Hit you over the head much? No more than the Jody Gerut did to Aaron Heilman. We won [1], so bygones can be bygones for a night, but ninth innings are obviously not Aaron's bag, baby. Until he becomes a free agent and signs with the Cardinals and Tony La Russa converts him to a starter (or a shortstop; it is La Russa), he's stuck in the bullpen with the rest of the well-meaning schlubs who couldn't close a jar of Taster's Choice, let alone a baseball game.
But I like Aaron. He gives me no reason to, but he seems not unlikable. Forlorn, actually, is what he seems. He struggled his first couple of years, was turned to amid desperate straits in early 2005 and threw a complete game one-hitter. There is not a single Mets starter in our pretty good rotation who has thrown a nine-inning one-hitter for us. Yet they're all still in the rotation. Aaron was asked to leave the rotation not two months after his one-hitter and was never invited back. He got pretty good at pitching a given inning, whether it was the seventh, the eighth or, on occasion in '05, the ninth. As with this computer (which I schlepped home as part of a severance package because I once read an article that said if you're laid off, demand your computer), I thought that was only the beginning, that this thing is going to keep unveiling marvels and wonders for us all to enjoy. Instead, Aaron, like this 2003 iMac, peaked quite a while ago. Now and then he gives it his all and it's a big, big help. Other times he gives it his all, and a four-run lead grows lonely quickly.
Aaron Heilman has been a Met pitcher longer on a consecutive basis than any other Met pitcher (Pedro Feliciano, up in 2002, never pitched for another big league team but he did wander outside the organization a couple of times). That puts Aaron in Jose/David territory as far as homegrown pitchers who never pitched anywhere else go. But that's about as far as that analogy will fly. Aaron Heilman, No. 1 draft status and all, has never been a golden boy on this team. He's never had a role that quite suited him. He may still produce wonders and marvels in his career, but it won't be as a Met.
But I have a consolation prize for him. I've been rereading one of my all-time favorite baseball books, Ballpark by Peter Richmond. It's about how Oriole Park at Camden Yards came to be, about what a unique idea it was, how all involved took great pains to create (not imitate) the retro ballpark style, why it replaced locally beloved Memorial Stadium. Columnist John Steadman wrote during the period when not every Baltimorean was sold on the Camden charm, “If it's being built to look old and rundown, we already have one of those.”
As the Memorial finale approached, it became a sentimental mission in Baltimore to have Mike Flanagan throw the final Oriole pitch. Flanagan, a 23-game winner for the A.L. champion Birds of '79, came up in 1975. He was the next in a long line of great Oriole pitching products.
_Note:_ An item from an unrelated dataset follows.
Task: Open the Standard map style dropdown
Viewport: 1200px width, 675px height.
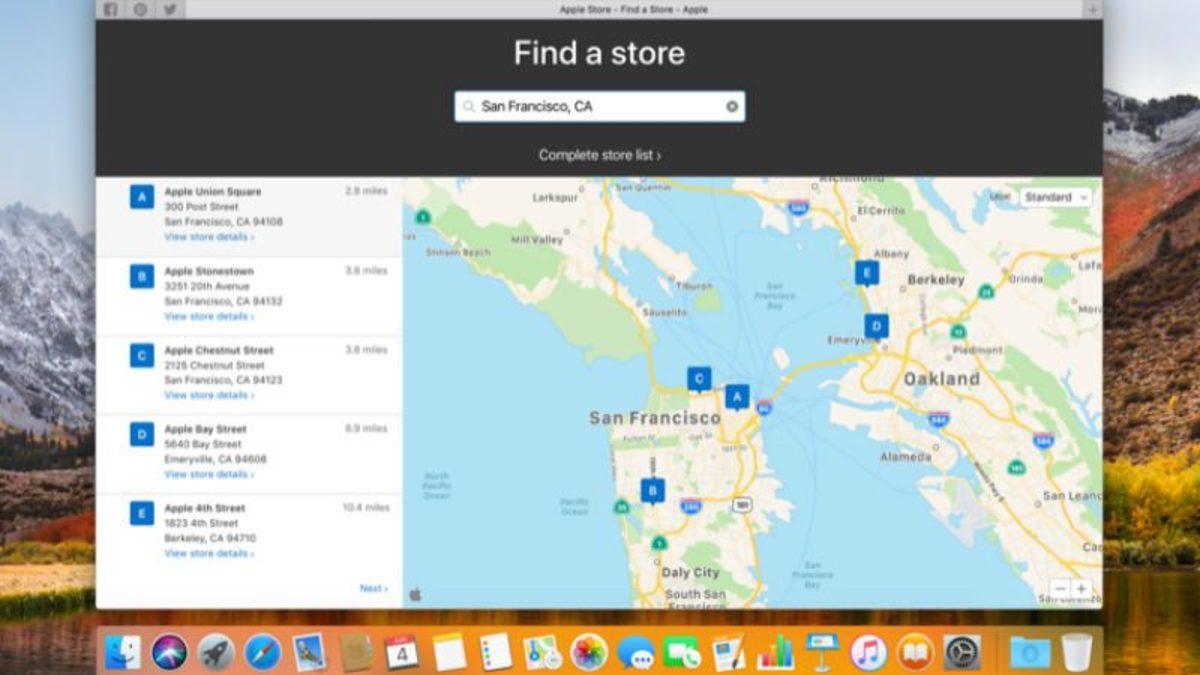Action: 1051,197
He lasted a dozen years before being traded to Toronto in a classic deadline deal in which a veteran is sent from a lousy team to a contending team. The Oriole Way by then, 1987, was just a memory. In 1991, at age 39, he came home to Baltimore to relieve and, by his own admission, maybe throw that ultimate Memorial Stadium pitch. On that Sunday afternoon, the fans clamored to have him come in from the bullpen and finish off an era. He did, and it was, Richmond recounts, beautiful.
When I reread that passage, it got me thinking about who should start the final game at Shea. I mean really should. If we leave out fantasy picks like Seaver and Gooden (who's only 43, y'know), I concluded, sadly, there's no obvious choice. None of our current starters has that kind of Met tenure that demands the ball. Yeah, I thought, Pedro, kind of, but…ah, not really. I'm more concerned that Pedro has a next start, not a last start. Santana, as much as we're relying on him for now and beyond, doesn't speak to Shea's history. Pelfrey is mildly appealing in this context as potentially the next righty flamethrower to dominate the National League, an extension (we hope) of the Tom & Doc lineage. It's not a great fit, but it would do by default. (And unless you're yearning for time to almost literally stand still on September 28, I don't think there's enough of an emotional connection to sign Steve Trachsel to a one-day contract.)
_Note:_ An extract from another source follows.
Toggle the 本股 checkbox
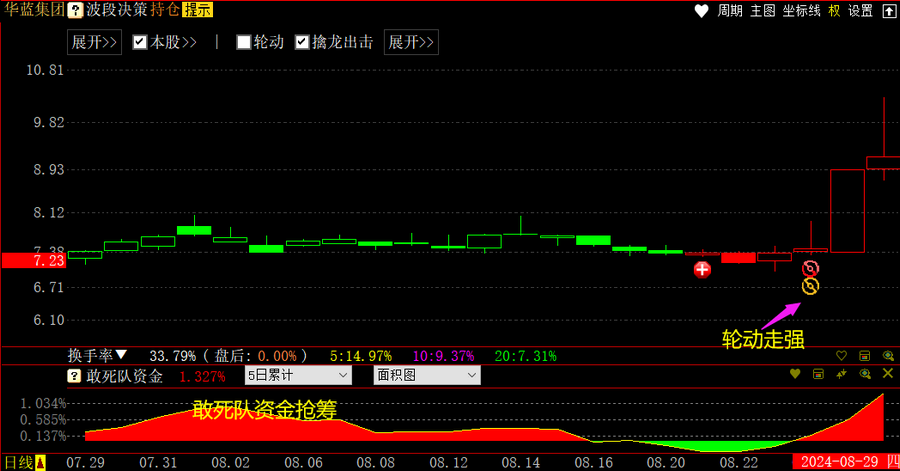Viewport: 900px width, 471px height. 140,42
Tuesday night, however, it hit me. It hit me like Gerut hit Heilman. Let Aaron do it. Let Aaron have that final start at Shea Stadium. Let Aaron, who was a batterymate of Piazza, who was on the same staff as Leiter and Franco, who was drafted by the defending National League champions, who threw a complete game one-hitter, take the ball. Let Aaron Heilman have one final moment he can enjoy at Shea Stadium. Aaron's sucked up a lot of thankless innings (and, yes, given up a lot of long home runs), but he's likable enough. Give him the ball.
Besides, if we're gonna rely on him to close anymore this season, it's not like that final game is going to have implications beyond the sentimental.